Innovation in Action alumni teams take first, second place in Ford’s Go Detroit Challenge

CartTwo public health-focused start-ups launched at the University of Michigan received top prizes in Ford Motor Company’s Go Detroit Challenge, the six-month challenge that engaged community members and asked participants to identify and create innovative solutions to mobility challenges faced by Detroiters. 

Led by U-M School of Public Health alumni Stacey Matlen and Greg Wnuk, Cart—which seeks to increase access to health-enabling resources like grocery stores by connecting people to affordable and reliable transportation—placed first, receiving a $15,000 prize.

Caravan—a social mobility enterprise focused on improving Detroit’s needs-based transportation network and increasing access to services like healthcare, education and employment—took second place in the competition, winning a $7,000 prize. The team is made up of U-M graduate students Kenny Fennell and Benjamin Morse. 

Both Cart and Caravan got their start in Innovation in Action: Solutions to Real-World Challenges, a five-month, university-wide challenge led by the School of Public Health that stimulates innovative, collaborative undergraduate and graduate students to develop solutions to real-world problems.

“We consider Innovation in Action (IIA) to be a seed program, a pipeline specifically geared toward people who wouldn't initially self-identify as ‘innovators’ but are interested in using innovation and entrepreneurship to solve big problems in public health,” said Ann Verhey-Henke, managing director for Innovation and Social Entrepreneurship at the School of Public Health. “It's been wonderful to see Stacey take what started as a group of students interested in the broad topic of food insecurity and transform that idea into a company focused on food access and mobility. We can't wait to see where they go next.”

More than 1,000 people from Detroit and around the world participated in the challenge and helped generate more than 160 ideas to address transportation-related needs in Detroit. Finalists worked with community organizations and Ford mobility experts to transform their ideas into innovative mobility solutions and then presented their ideas to a panel of judges composed of Ford experts, city representatives, nonprofit leaders and mobility business leaders.

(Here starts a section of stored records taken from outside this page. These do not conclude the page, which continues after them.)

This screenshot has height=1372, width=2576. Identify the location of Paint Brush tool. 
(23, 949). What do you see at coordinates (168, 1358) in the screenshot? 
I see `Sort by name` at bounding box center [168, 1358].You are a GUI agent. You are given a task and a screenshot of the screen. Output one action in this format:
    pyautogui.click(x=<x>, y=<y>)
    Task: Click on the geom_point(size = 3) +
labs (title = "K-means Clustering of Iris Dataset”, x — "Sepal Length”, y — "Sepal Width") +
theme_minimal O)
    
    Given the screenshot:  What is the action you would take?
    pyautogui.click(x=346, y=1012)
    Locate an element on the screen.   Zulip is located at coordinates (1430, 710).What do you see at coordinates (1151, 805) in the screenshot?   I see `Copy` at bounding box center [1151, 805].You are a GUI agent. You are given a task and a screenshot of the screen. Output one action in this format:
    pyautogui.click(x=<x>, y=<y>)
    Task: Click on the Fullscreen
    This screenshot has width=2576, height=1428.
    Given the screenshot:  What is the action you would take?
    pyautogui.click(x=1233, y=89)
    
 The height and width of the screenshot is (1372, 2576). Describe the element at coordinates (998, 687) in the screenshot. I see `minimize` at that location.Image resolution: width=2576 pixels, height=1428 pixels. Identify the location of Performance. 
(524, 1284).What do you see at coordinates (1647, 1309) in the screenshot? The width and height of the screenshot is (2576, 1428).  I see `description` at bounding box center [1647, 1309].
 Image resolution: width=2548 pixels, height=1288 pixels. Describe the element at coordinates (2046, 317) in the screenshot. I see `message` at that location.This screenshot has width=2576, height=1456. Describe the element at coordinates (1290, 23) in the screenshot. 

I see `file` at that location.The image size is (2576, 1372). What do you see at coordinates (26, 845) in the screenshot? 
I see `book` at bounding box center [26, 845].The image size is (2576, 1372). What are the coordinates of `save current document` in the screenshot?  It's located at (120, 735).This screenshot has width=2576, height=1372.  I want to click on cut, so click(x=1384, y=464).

“The way the IIA program is run and structured set us up to be successful and put us in a position in which we could win a competition like Go Detroit,” said Matlen, Cart co-founder and CEO. “IIA teaches the design thinking process in the most applicable way possible, and the program does not just have you come up with solutions but instead has you really investigate the problem first to make sure your solution is actually filling a need. Similarly, Go Detroit had us present a solution that fills the mobility needs of all Detroiters. Since we created Cart with Detroiters in mind, it was a perfect fit. With Go Detroit, we were provided mentorship and further opportunities to learn and test out new ideas with our last pilot.”